A committee established by county supervisors last year to consider contracting out services handled by the Environmental Management Agency concluded that the private sector is already used for many projects and that a larger privatization endeavor is unwarranted at this time.
The findings, contained in a committee report obtained Friday, mark another blow to privatization efforts, which received enthusiastic support from academics, activists and business leaders in the wake of the county’s Dec. 6, 1994, bankruptcy filing, but have failed to produce major changes.
The committee, made up of business representatives, county bureaucrats, citizen activists and others, was formed last July to evaluate the numerous privatization suggestions for the EMA, which handles parks, public works, planning and transportation services.
The committee’s report found most of the ideas, such as contracting with the private sector for park and beach operations, were unworkable.
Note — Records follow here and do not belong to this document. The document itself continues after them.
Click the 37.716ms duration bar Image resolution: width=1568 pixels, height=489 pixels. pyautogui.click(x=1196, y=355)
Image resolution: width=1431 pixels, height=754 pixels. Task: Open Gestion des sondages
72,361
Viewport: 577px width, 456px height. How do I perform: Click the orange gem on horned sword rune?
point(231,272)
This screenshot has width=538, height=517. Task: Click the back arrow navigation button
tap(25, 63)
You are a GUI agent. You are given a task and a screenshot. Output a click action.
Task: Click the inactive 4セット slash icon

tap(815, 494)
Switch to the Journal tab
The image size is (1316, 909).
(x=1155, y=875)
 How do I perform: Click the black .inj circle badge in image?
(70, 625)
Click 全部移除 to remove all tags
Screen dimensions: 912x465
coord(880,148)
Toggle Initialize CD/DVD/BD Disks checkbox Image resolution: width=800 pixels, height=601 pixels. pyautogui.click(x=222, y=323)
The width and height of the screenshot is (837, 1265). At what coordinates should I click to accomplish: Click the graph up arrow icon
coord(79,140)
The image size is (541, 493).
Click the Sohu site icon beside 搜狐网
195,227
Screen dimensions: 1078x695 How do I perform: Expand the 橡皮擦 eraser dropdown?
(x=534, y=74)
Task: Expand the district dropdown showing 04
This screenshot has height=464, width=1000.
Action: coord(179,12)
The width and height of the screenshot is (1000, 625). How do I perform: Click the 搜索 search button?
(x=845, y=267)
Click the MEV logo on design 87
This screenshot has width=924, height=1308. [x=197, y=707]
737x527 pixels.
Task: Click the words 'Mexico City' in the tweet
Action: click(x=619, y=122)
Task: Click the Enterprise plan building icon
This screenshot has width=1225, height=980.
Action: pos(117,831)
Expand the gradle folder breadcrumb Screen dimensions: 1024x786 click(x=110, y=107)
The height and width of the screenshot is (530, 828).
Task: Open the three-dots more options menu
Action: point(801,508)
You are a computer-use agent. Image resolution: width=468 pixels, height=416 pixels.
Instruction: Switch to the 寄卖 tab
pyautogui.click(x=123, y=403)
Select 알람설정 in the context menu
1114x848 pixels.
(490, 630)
It noted that private contracts already account for 33% of the operating budgets for three key EMA departments: Public Works, Building and Safety and Harbors, Beaches and Parks.
Some activists who served on the panel immediately criticized the report, which they fault for prematurely rejecting privatization suggestions concerning parks and other services.
“I think it’s a whitewash,” said panelist Patrick Quaney. “There are a lot of ideas out there that didn’t get enough attention.”
But officials at the Reason Foundation, a Libertarian think tank that aggressively pushed for privatization last year, said they were far less troubled by the results.
“EMA has probably been the leading agency in the county in terms of doing outsourcing,” said Robert W. Poole, president of the foundation. “I am not surprised that there isn’t a large amount more they could do.”
Supervisor Marian Bergeson also acknowledged the EMA’s privatization efforts, but said more contracting opportunities could present themselves in the future as government restructuring moves forward, and unincorporated islands now served by the county are taken over by cities.
The report found that the EMA already spends more than $40 million a year on private contracts that cover such positions as lifeguards, tree trimmers, street sweepers, architects and engineers.
Some privatization programs have been in place for years, the report said, while others were established after the bankruptcy, such as transferring responsibility for demographic data collection to Cal State Fullerton.
Saying the public’s interests must be protected, the panel expressed “grave concerns” about contracting out the agency’s regulatory functions for land-use planning, code enforcement, agriculture, redevelopment and parks.
Quaney and other critics agreed that regulatory work should remain in county hands but said other jobs, such as park operations and flood control maintenance, could be contracted out.
The report stated the EMA sought bids for recurring flood control and road maintenance work, but found no interested firms. The committee also said the agency needs to maintain a “core competency of experienced staff with expertise to manage internal and outsourced work.”
A few months after declaring bankruptcy, the county examined the possibility of privatizing the entire 1,200-employee agency but ultimately found the idea unworkable.